By now, retailers are well aware that their customers are increasingly turning to their phones to browse and shop. Still, the checkout process is often the sticking point that prevents the final “buy” moment.
With a new product offering beginning beta testing today, PayPal hopes to make it easer for digital shoppers to purchase products wherever they first see them — on e-mail, for example, or on social media, blogs, articles or in an app.
The tools are referred to as PayPal Commerce, and are the result of PayPal’s acquisition in August of Modest, a mobile-commerce platform that lets retailers add digital “buy” buttons.
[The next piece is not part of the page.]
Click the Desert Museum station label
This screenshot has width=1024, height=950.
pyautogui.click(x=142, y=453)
“All retailers are struggling to solve the mobile problem, whether it’s in apps or mobile e-mail,” said Harper Reed, the former chief executive officer of Modest who is now head of commerce at PayPal-owned Braintree, which powers and automates online payments. Reed said he thinks of the PayPal Commerce tools as a set of building blocks that help increase omnichannel conversion rates. “Often in software, the retailer is the one that is forgotten — they are the ones who have to migrate to the new platform or solve this problem.”
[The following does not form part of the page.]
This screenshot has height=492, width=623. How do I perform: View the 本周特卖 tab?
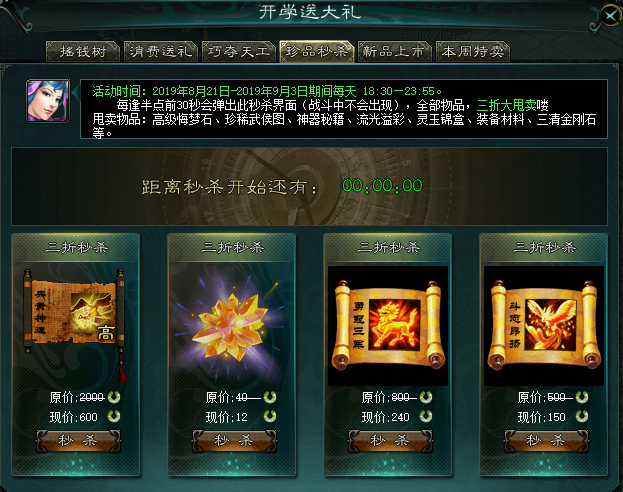[x=472, y=51]
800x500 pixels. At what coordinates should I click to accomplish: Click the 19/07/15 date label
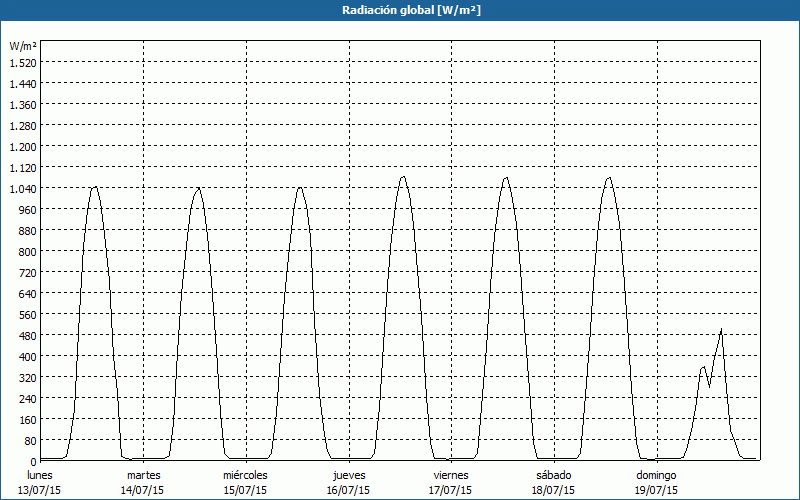pos(657,490)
The movement toward so-called contextual commerce is already evident in offerings like Pinterest’s Buyable Pins and the incorporation of Uber into Facebook Messenger. Braintree, which merged with Modest, facilitated each of these.
It’s estimated that 65 percent of e-mail is opened on mobile devices and the potential difficulty a customer might have to actually click through to purchase, Reed said, is the type of problem they are working to solve. One solution includes taking a picture of a credit card and saving that information each time the customer revisits that retailer. They’ve also added the option to incorporate an “unbuy” button.
“It’s all about the onboarding,” Reed said. “We took a lot of our inspiration from what we saw happening in the social world. Signing up for Instagram is easy and works well and is delightful and we thought, How do we add this to e-commerce? We’re not trying to invent a new way to pay on mobile; it’s just about getting that information in.”
For now, utilizing PayPal Commerce is free during the beta testing, Reed said, and although he ultimately hopes the tools will encourage customers to use PayPal, he maintains the technology is “platform-agnostic” and is ultimately designed to make buying online easier and seamless.